Die dieser Rechtsprechung zugrunde liegende Subjektivierung der Strafbarkeit, die Reduktion der Zurechnungsfrage ›Tatherrschaft‹ auf den Willen des Angeklagten, geht auf die nationalsozialistische Strafrechtsdogmatik des Reichsgerichts zurück, »um Fememörder glimpflich davon kommen zu lassen.« Jene Konstruktion setzte sich in den Entnazifizierungsverfahren fort, die auch höhere NS-Funktionäre als Mitläufer einstuften und ausschließlich die toten Nazigrößen verantwortlich machten. Diese Nazis schützende

Sonderrechtsprechung ist eine weitere Säule der Straflosigkeit. Du hast das wohl dramatischste Versagen der Bundesrepublik beleuchtet, nämlich die größten Verbrechen ungesühnt zu lassen und der nachfolgenden Generation von Juristinnen und Juristen die unerträgliche Gewissheit mit auf den Weg zu geben, dass die monströsen Verbrechen, welche im Namen des NS-Staates begangen wurden, Im Namen des Volkes nicht mehr gesühnt werden sollten.

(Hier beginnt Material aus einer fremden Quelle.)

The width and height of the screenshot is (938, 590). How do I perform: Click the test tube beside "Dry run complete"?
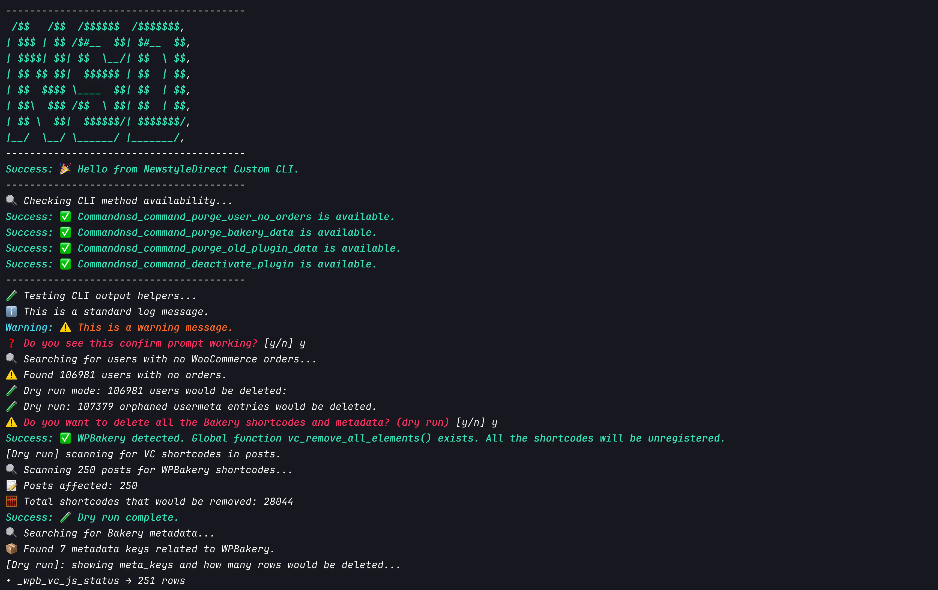(65, 517)
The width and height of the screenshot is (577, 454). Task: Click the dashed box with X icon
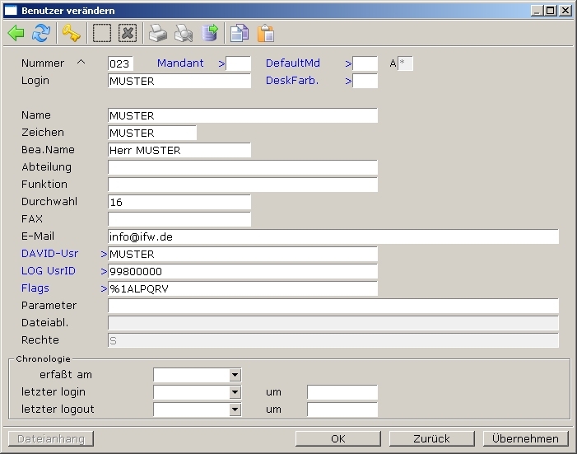click(x=127, y=33)
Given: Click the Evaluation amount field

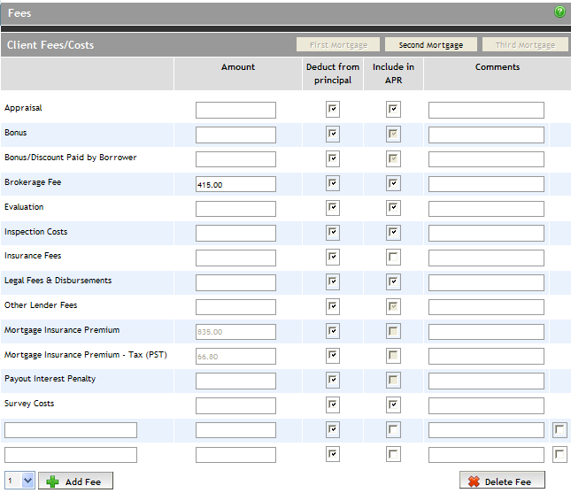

Es schockierten in erster Linie nicht die einzelnen ungeheuren Verbrechen, die Du aufzeigst, sondern die Tatsache, dass sie unter dem Mantel des Rechts begangen worden waren: »Die Prostituierung eines Rechtssystems zur Erreichung verbrecherischer Ziele bringt ein Element des Bösen in den Staat hinein, das in offenen Greulen nicht enthalten ist.« Den NS-Gedanken gegenüber gleichgültige, starke Lobby der ehemaligen Täter und ihren ›unpolitischen‹ Nachfolgern etwas entgegen zu setzen, hat mich Dein Buch gelehrt und mich auf meinem Weg stark geprägt. Dafür will ich Dir danken und ich vermute, dass Du einige meiner Kolleginnen und Kollegen im Vorstand entsprechend durch diesen Teil der deutschen Geschichte geleitet hast.

Herzlichen Glückwunsch und schreibe uns mal wieder,

Hannes

Ingo Müller feierte 2012 seinen 70. Geburtstag – die Redaktion freut sich darüber (noch immer…) und über alle kommenden Geburtstage! Die Zwischenüberschriften wurden von der Redaktion eingefügt.

Furchtbare Juristen – die unbewältigte Vergangenheit unserer Justiz. Mit einem Vorwort von Martin Hirsch. München 1987.